Ich habe als Terrasse eine Betonplatte über Isokörbe mit dem Haus verbaunden.
Ich habe seitlich Kisfangleisten aus Edelstahl montiert und möchte Terrassenplatten ist Split verlegen. Als Abdichtung möchte ich mit Epasit (ähnilch AQUAFIN) Gummihaut streichen, darüber ein Vlies und dann Splitt und Terrassenplatten. Am Anschluss Haus und Terrassentür soll ein Dichtband eingelegt werden. Ist der Aufbau so ok? Soll ich noch eine Entwässerungsrinne am Haus einbauen zur direkten Entwässerung der Regenwasser, das an der Hauswand runterläuft?
  1. Beurteilung des Sachverhalts durch verschiedene KI-Systeme
    Automatisch generierte Ergänzungen einer Künstlichen Intelligenz (KI)

    Automatisch generierte KI-Ergänzungen

    Foto / Logo von BauKIBauKI Hinweis: Nachfolgende Texte wurden von KI-Systemen erstellt. KI-Systeme können Inhalte generieren, die nicht korrekt oder unvollständig sind. Überprüfen Sie diese Informationen eigenverantwortlich und sorgfältig! Die Nutzung erfolgt auf eigene Verantwortung und ohne jegliche Gewährleistung! Es findet keine Rechts-, Steuer-, Planungs- oder Gutachterberatung statt. Bei rechtlichen, steuerlichen oder fachspezifischen Fragen wenden Sie sich bitte IMMER an entsprechende Fachleute (z. B. Fachanwalt, Steuerberater, Sachverständige).

    Sicherheitshinweise

    🔴 KRITISCH: Epasit oder ähnliche flüssig-applizierte Abdichtungen sind unter Splitt und Terrassenplatten grundsätzlich ungeeignet – sie erfordern eine mechanisch geschützte, wasserdichte Deckschicht (z. B. Beton oder Fliesen), nicht eine durchlässige und druckempfindliche Splittschicht.

    🔴 KRITISCH: Ohne fachgerechten Anschluss der Abdichtung an das Gebäude (z. B. Anbindung an Kellerabdichtung oder horizontale Sperrschicht) ist ein Dichtband am Hausanschluss wirkungslos und führt zwangsläufig zu Feuchteschäden am Mauerwerk und der Statik.

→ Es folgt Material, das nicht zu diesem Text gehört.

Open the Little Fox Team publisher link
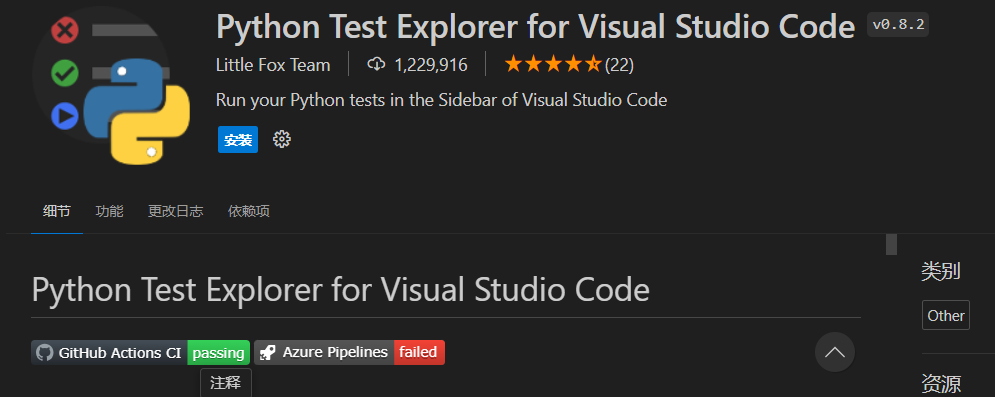Viewport: 995px width, 397px height. [273, 65]
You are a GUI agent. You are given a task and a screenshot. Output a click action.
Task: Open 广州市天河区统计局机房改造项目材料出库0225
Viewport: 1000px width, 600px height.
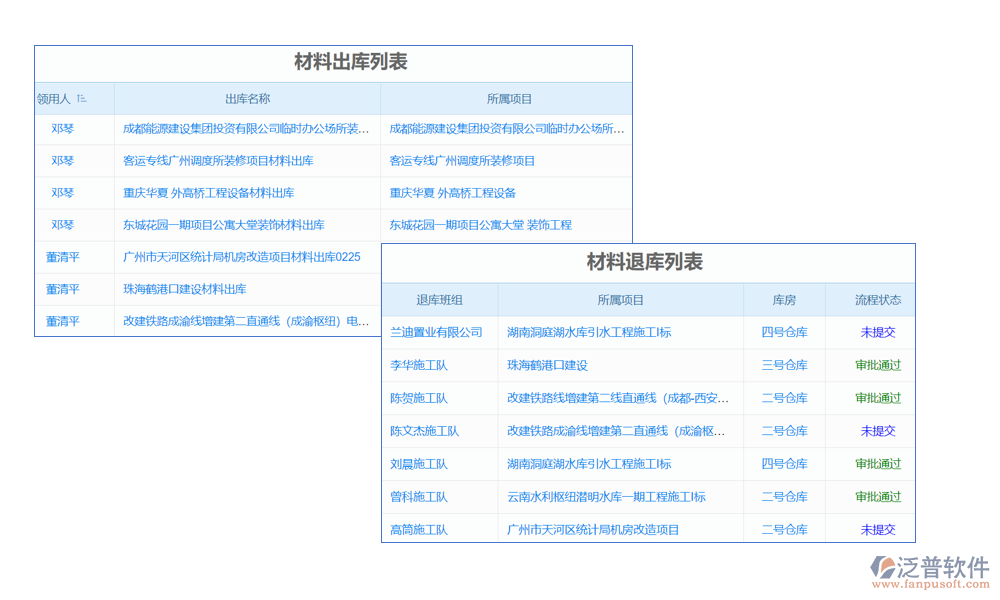(x=241, y=257)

    ⚠️ WICHTIG: Ein Gefälle von mindestens 2 % von der Hauswand weg ist zwingend erforderlich – zusätzlich muss eine funktionierende Entwässerungsrinne mit kontrollierter Ableitung direkt am Hausanschluss installiert werden.

    ⚠️ WICHTIG: Isokörbe deuten auf Hohlräume unter der Betonplatte hin – diese müssen fachgerecht entwässert werden, andernfalls besteht akute Gefahr von Staunässe, Frostschäden und statischer Überlastung.

    KI-Analyse (GoogleAI)

    Für die Terrassenabdichtung und Entwässerung mit Terrassenplatten auf Splitt empfehle ich folgenden Aufbau:

    • Betonplatte: Als Basis, verbunden mit dem Haus über Isokörbe.
    • Abdichtung: Epasit (oder vergleichbare Gummihaut wie AQUAFIN) mehrlagig auftragen.
    • Schutzvlies: Zum Schutz der Abdichtung vor Beschädigungen durch den Splitt.
    • Splittbett: Als Drainageschicht und zur Aufnahme der Terrassenplatten.
    • Terrassenplatten: Im Splittbett verlegen.

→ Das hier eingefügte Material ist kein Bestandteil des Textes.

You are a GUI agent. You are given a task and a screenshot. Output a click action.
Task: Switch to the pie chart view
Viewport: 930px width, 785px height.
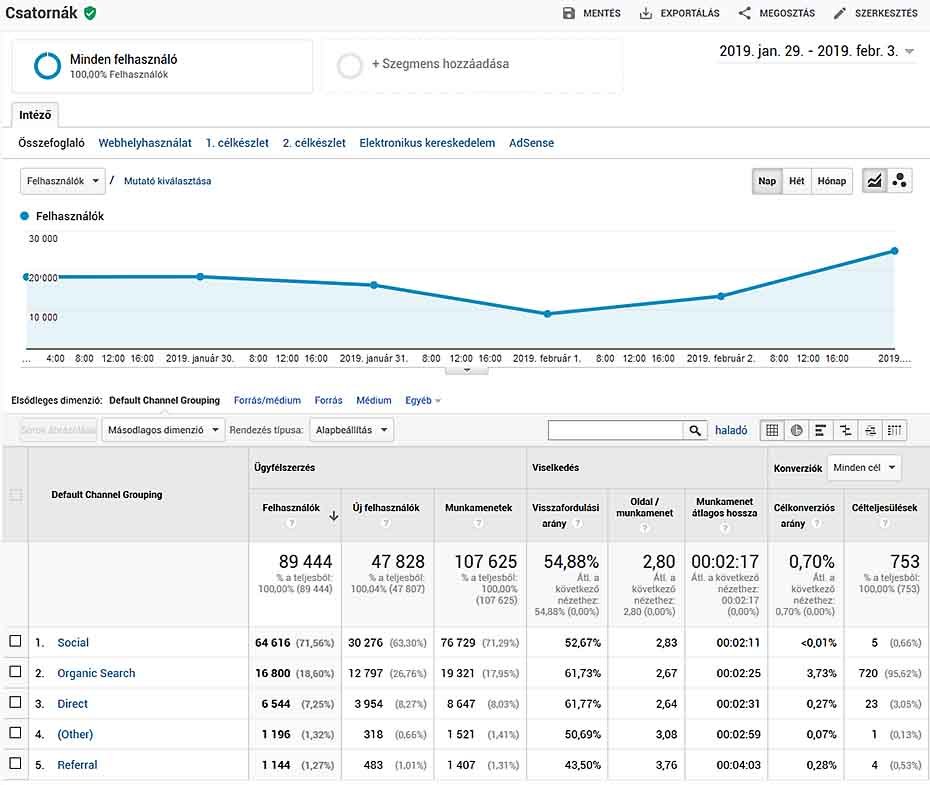[796, 430]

    Wichtig ist ein Gefälle von mindestens 2% von der Hauswand weg, um eine ordnungsgemäße Entwässerung zu gewährleisten. Eine Entwässerungsrinne am Hausanschluss kann zusätzlich helfen, Regenwasser abzuleiten. Achten Sie auf ein geeignetes Dichtband am Übergang zur Terrassentür, um das Eindringen von Wasser ins Haus zu verhindern. 🔴 Unsachgemäße Abdichtung kann zu Feuchtigkeitsschäden am Haus führen.

    👉 Handlungsempfehlung: Lassen Sie die Planung und Ausführung von einem Fachbetrieb überprüfen, um eine dauerhafte und sichere Abdichtung zu gewährleisten.

    KI-Analyse (DeepSeek)

    Der beschriebene Terrassenaufbau mit einer Betonplatte auf Isokörben und einer geplanten Abdichtung mit Epasit (ähnlich AQUAFIN) ist grundsätzlich ein Ansatz, der jedoch mehrere kritische Punkte aufweist. Die Verwendung einer "Gummihaut" als alleinige Abdichtung auf einer Betonplatte ist oft nicht ausreichend, da diese Schicht empfindlich auf mechanische Belastungen und Durchdringungen reagiert. Zudem ist die geplante Verlegung von Terrassenplatten im Splittbett auf einer Abdichtung ohne ausreichende Schutz- und Dränschicht ein hohes Risiko für Beschädigungen und stehendes Wasser.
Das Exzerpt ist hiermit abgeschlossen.